### SOURCE DATA
*** Begin section ***

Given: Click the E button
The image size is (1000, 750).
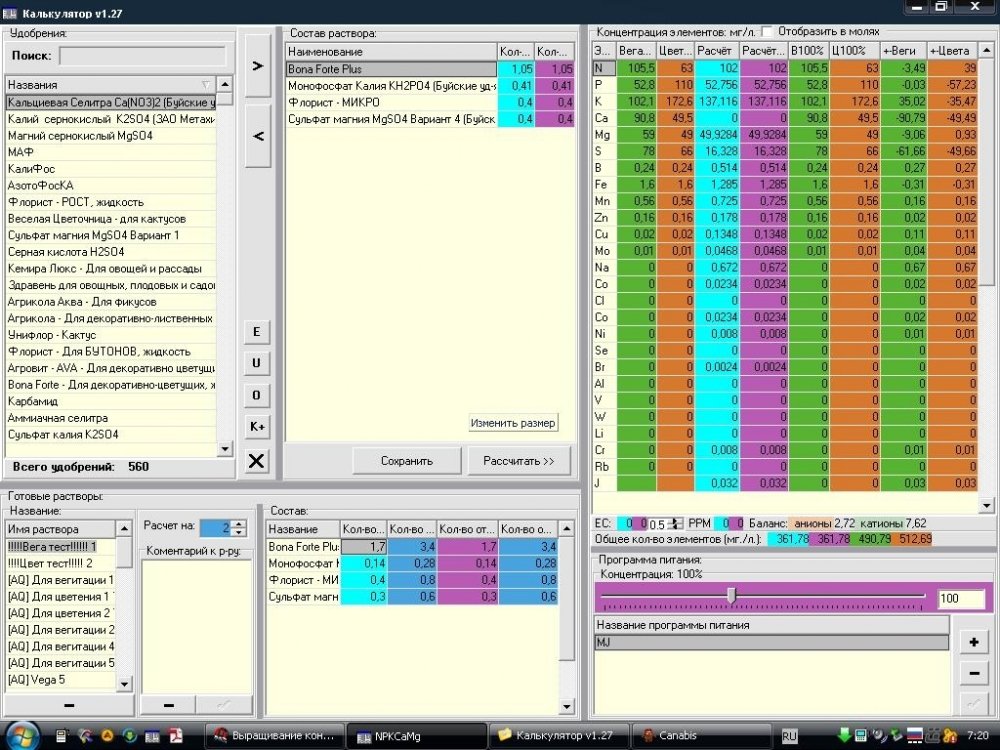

*** End section ***
*** Begin section ***

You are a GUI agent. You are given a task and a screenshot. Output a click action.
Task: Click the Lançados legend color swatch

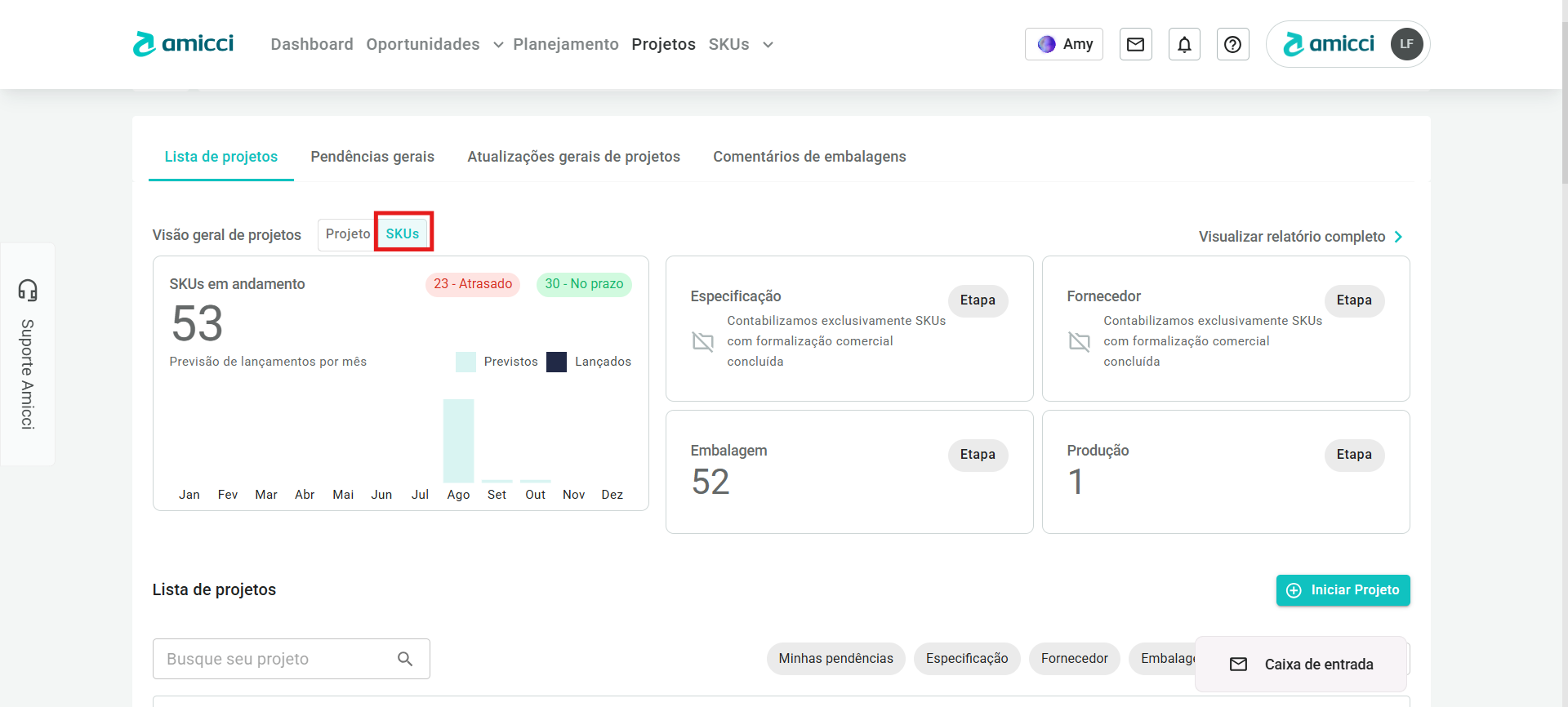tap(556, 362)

*** End section ***

Beginning at the line above that contains "Given: Click the E button", return each line exactly through the line that contains "The image size is (1000, 750).", and no others.

Given: Click the E button
The image size is (1000, 750).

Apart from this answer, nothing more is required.